Moderate to severe LUTS severity at follow-up was significantly associated with a BMI of 35 or more (OR=1.38, 95%CI: 1.17–1.63). Similarly, the lowest categories of PA were associated with severe LUTS onset in men with a normal BMI (OR=1.38, 95%CI: 1.05–1.82). These associations were independent of race.

Conclusions

Severe obesity is associated with increased risk of LUTS at follow-up, while physical inactivity may permit LUTS progression among normal weight men, regardless of race. These variables should be considered in future research into modifiable risk factors for LUTS.

Keywords: Benign prostatic hyperplasia, lower urinary tract symptoms, obesity, physical activity, race


Lower urinary tract symptoms (LUTS) such as decreased force of stream, straining, hesitancy, intermittency, incomplete emptying, dysuria, frequency, nocturia and urgency are among the most common conditions among older men.1 Risk factors for LUTS such as age and race2 are not modifiable, and the wide range of non-prostatic etiologies of LUTS limit the effectiveness of drugs such as finasteride or tamsulosin. As such, researchers have begun to search for modifiable risk factors, including lifestyle factors, associated with the development of LUTS in hopes of identifying behavioral or adjuvant care approaches to prevent or inhibit LUTS progression.

Obesity is one of the more common comorbidities associated with LUTS. Several prior prospective cohort studies have found that BMI, waist circumference (WC), the waist-hip ratio (WHR), or diabetes were associated with more frequent or severe LUTS, 35, although others have not.6 Similarly, physical activity was inversely associated with LUTS in several studies710, but not others.6, 11 Given the weight of the evidence, it is reasonable to postulate that interventions aimed at reducing obesity or increasing physical activity may reduce LUTS severity. Furthermore, if lifestyle factors such as obesity and physical activity influence LUTS through their effect on steroid hormones, as has been suggested,12 the association between LUTS and obesity or physical activity may also differ with race. To this end, further investigation of the relationship between these potentially modifiable risk factors and LUTS requires studies with adequate minority representation.

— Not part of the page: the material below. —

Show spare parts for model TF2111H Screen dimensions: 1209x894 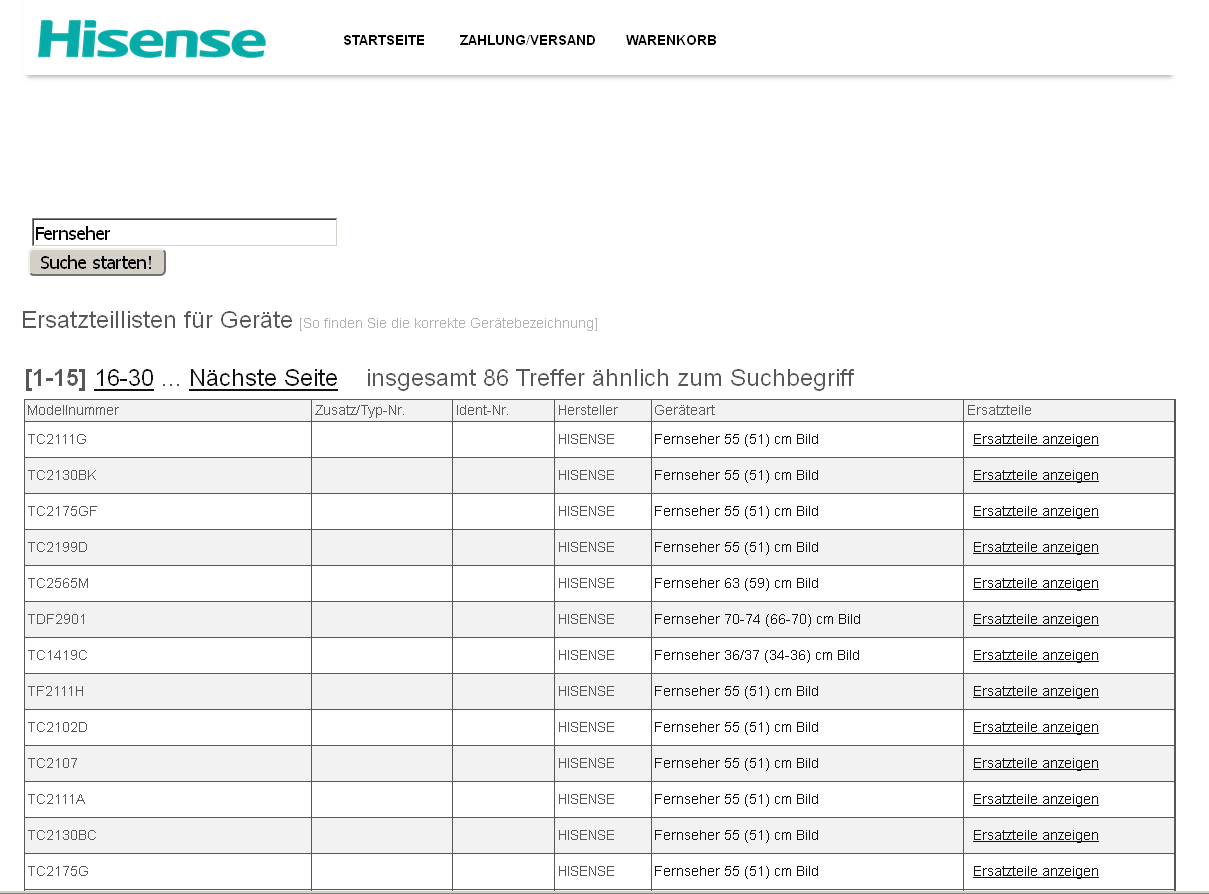coord(1035,692)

The goal of this study was to determine the independent associations between physical activity or obesity (as measured by body-mass index (BMI) with LUTS at follow-up among white and African American men. To achieve this goal, we used data from the Southern Community Cohort Study (SCCS), a large community-based prospective cohort of approximately 86,000 adults, more than two-thirds of whom are African-American, recruited in 12 southern states and followed for an average of nearly 5 years.13

METHODS

SCCS overall study design

A detailed description of the Southern Community Cohort Study (SCCS) has been published previously.13 Briefly, the SCCS is a prospective cohort study designed to study the etiology of several cancers, as well as to elucidate causes of disparities in cancer incidence and mortality across racial and urban/rural groups. The SCCS was approved by IRBs at Vanderbilt University and Meharry Medical College. SCCS enrollment strategies included in-person recruitment from 71 community health centers (CHCs) and a mass-mailing campaign throughout the southeastern United States. To be eligible, participants must have been between 40 and 79 years of age; English-speaking; and not under treatment for cancer within the past year (with the exception of non-melanoma skin cancer).

Data Collection

At the time of enrollment in SCCS, participants completed a baseline survey that focused on demographics, anthropometrics, income, a validated food frequency and physical activity survey,14, 15 disease histories, medications, and a wide range of other potential cancer risk factors. Physical activity assessment included 16 items assessing time spent in sports, household, occupational, and daily living activities. Responses to these 16 items were converted to MET equivalents based on the compendium developed by Ainsworth.15 Information on physical activity and BMI were only collected at baseline. Participants were specifically queried at baseline as to whether they had a history of BPH, an enlarged prostate or prostate cancer.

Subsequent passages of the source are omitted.